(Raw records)
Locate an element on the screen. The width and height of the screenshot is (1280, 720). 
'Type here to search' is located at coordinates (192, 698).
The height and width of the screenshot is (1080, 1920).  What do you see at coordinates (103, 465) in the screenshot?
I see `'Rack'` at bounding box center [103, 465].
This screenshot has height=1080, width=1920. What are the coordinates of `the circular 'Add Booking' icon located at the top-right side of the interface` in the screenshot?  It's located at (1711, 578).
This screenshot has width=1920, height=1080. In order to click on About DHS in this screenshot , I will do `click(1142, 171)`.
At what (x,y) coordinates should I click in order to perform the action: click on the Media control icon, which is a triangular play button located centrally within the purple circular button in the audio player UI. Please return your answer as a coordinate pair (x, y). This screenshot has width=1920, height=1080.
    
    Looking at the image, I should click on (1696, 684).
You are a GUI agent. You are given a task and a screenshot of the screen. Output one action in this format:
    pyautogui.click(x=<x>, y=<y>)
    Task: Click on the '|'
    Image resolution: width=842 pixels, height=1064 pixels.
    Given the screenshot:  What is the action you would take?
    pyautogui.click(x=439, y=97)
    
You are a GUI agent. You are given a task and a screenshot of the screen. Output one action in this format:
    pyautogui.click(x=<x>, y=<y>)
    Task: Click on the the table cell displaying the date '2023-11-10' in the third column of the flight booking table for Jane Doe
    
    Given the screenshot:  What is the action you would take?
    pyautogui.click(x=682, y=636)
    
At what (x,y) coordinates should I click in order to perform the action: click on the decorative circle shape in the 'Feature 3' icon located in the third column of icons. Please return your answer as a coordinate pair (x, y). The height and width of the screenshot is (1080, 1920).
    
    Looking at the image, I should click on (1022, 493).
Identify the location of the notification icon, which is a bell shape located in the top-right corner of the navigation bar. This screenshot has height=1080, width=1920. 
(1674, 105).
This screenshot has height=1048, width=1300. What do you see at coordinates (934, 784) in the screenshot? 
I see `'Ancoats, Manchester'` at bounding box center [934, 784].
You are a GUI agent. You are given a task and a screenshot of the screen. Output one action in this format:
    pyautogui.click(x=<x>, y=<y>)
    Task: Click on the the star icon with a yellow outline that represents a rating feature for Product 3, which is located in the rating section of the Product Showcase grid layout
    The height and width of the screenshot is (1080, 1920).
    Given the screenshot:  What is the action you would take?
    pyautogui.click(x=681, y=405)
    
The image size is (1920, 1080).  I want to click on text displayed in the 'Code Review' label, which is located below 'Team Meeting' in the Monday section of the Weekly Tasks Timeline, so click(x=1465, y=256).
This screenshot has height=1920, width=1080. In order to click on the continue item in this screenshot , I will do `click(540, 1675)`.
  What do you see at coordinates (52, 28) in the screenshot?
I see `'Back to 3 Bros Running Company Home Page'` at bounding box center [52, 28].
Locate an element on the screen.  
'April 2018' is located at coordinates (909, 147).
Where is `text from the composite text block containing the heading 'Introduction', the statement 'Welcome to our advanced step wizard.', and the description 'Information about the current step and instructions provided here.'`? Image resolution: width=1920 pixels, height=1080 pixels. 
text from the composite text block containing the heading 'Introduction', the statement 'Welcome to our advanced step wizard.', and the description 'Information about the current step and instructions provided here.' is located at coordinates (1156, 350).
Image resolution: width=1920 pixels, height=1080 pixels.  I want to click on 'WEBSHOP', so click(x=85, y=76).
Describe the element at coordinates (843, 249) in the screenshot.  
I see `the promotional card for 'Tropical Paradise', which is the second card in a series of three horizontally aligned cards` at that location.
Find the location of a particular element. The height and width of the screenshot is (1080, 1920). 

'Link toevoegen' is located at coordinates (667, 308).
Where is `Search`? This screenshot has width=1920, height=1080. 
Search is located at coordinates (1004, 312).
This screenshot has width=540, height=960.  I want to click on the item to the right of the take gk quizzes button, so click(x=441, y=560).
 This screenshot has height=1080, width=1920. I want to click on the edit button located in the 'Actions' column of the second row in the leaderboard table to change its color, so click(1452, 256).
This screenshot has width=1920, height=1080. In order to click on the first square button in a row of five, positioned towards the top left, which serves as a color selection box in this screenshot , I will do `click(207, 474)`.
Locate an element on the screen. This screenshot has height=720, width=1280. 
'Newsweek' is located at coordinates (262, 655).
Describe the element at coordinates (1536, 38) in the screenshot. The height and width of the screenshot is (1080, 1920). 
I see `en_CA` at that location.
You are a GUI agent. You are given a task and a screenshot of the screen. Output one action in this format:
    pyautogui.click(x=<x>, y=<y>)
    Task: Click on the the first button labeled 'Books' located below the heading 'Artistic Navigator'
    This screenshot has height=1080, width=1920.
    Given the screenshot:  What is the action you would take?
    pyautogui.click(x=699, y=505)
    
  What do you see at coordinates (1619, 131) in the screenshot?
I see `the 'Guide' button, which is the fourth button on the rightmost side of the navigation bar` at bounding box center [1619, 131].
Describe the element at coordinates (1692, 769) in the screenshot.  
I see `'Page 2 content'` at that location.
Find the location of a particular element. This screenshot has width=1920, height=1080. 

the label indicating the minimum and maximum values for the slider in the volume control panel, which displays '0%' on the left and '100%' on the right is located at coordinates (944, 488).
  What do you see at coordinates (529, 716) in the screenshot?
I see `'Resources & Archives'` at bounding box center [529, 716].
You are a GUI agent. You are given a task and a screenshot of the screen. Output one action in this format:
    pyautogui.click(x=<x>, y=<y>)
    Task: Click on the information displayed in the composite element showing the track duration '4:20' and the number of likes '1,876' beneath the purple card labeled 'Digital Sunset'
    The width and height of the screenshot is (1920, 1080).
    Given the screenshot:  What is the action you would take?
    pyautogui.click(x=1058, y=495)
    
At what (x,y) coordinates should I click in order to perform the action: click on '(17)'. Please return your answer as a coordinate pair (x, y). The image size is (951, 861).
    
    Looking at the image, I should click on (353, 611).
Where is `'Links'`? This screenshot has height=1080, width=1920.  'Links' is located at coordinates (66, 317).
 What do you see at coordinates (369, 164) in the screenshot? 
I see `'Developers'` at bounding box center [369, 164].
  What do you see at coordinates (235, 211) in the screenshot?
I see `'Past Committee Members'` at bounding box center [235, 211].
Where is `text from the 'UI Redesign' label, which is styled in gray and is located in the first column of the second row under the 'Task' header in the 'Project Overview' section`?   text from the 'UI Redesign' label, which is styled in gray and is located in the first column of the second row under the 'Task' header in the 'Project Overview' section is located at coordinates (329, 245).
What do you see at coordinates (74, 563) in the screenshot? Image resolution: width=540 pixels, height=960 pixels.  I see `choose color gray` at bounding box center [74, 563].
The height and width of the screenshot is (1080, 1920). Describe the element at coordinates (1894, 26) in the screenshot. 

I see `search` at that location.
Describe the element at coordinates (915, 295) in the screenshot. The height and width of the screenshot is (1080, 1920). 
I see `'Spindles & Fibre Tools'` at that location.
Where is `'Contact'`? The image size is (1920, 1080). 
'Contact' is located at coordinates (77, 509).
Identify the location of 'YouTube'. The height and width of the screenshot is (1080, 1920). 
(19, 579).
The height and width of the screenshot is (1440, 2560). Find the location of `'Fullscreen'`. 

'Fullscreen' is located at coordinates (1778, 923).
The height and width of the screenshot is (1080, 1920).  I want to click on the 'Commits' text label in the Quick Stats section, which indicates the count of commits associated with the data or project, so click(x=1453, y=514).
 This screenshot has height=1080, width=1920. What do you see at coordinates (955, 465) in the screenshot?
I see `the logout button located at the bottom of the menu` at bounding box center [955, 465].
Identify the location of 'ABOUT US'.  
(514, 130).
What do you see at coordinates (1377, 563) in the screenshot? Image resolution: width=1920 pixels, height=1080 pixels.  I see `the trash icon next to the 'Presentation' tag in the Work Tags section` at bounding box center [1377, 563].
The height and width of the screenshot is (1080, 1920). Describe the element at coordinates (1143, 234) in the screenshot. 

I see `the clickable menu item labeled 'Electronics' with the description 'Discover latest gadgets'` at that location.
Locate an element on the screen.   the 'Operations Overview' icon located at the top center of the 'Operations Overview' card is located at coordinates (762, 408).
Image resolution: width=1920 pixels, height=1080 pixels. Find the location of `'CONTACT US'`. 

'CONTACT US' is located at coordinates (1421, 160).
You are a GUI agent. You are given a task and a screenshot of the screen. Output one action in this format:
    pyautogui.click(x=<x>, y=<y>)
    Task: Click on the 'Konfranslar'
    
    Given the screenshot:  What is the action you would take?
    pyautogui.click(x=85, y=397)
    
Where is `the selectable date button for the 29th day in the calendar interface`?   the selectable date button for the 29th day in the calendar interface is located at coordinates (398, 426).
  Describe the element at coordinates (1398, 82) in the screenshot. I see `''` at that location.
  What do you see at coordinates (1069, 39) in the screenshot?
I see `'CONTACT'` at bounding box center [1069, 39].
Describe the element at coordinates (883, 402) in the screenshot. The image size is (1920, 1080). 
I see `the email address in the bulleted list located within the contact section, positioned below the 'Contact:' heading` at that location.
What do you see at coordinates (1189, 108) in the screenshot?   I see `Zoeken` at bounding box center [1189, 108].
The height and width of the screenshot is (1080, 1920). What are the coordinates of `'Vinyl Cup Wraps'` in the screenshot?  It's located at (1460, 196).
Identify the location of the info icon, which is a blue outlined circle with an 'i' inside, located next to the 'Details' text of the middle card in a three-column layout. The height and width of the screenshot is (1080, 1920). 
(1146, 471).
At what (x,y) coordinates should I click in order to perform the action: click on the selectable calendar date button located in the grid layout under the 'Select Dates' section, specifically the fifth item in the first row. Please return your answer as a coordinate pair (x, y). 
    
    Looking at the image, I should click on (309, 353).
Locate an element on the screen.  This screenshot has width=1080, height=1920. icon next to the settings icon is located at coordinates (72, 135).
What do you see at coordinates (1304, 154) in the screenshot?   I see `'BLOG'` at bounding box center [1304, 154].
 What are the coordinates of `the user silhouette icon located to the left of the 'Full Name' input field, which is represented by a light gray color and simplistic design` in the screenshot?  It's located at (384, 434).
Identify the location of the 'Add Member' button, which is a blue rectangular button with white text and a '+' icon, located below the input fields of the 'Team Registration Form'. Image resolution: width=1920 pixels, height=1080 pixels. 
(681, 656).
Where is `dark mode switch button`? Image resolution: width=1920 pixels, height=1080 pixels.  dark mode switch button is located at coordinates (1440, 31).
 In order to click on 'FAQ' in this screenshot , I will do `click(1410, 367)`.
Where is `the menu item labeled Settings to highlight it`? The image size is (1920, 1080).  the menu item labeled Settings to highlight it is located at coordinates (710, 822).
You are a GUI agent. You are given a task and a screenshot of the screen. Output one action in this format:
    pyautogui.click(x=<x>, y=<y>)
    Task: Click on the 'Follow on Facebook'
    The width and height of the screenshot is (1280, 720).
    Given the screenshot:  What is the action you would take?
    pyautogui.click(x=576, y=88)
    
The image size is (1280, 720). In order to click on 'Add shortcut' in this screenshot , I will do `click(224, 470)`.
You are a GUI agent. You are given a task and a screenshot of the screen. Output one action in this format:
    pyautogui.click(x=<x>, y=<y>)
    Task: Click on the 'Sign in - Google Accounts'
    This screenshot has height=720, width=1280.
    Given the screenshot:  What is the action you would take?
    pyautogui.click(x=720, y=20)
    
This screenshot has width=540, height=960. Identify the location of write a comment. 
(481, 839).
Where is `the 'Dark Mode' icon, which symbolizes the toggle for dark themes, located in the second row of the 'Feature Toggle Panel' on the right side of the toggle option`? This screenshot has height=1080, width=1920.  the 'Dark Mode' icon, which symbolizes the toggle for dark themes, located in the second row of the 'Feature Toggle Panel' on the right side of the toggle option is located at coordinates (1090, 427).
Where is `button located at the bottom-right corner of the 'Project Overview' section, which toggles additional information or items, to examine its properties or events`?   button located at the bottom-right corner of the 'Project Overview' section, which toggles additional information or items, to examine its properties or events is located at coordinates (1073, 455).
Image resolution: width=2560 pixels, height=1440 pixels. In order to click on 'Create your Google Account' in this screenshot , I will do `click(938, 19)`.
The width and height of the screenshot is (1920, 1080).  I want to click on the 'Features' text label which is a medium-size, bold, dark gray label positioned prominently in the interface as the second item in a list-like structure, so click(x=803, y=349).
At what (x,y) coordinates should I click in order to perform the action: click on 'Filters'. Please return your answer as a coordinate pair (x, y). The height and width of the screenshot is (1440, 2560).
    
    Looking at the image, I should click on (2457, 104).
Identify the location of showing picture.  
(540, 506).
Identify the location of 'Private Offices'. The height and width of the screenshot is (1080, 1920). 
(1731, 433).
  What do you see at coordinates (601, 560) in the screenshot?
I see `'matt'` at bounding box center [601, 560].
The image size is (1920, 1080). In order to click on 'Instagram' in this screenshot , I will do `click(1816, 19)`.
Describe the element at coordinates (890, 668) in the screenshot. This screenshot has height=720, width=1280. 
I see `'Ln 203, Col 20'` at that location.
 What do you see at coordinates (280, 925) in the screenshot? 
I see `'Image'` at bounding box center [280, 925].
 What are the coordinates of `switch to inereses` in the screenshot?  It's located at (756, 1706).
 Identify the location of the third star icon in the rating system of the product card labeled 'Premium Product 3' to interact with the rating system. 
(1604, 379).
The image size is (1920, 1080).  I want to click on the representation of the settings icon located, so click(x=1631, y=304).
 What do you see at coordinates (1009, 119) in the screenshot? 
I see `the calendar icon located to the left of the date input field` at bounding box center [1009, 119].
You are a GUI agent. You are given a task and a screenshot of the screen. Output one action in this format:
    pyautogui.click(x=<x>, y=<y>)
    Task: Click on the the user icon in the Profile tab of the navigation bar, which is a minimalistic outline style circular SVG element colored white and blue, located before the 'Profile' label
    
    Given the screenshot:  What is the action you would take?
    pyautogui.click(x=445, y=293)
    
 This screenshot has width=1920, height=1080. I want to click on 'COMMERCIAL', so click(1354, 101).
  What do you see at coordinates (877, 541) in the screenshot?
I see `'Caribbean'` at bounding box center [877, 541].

### Exercise task
Retype the listing above word for word, beginning at its first line and stopping after the line that contains "center [103, 465].".

### Exercise output
Locate an element on the screen. The width and height of the screenshot is (1280, 720). 
'Type here to search' is located at coordinates (192, 698).
The height and width of the screenshot is (1080, 1920).  What do you see at coordinates (103, 465) in the screenshot?
I see `'Rack'` at bounding box center [103, 465].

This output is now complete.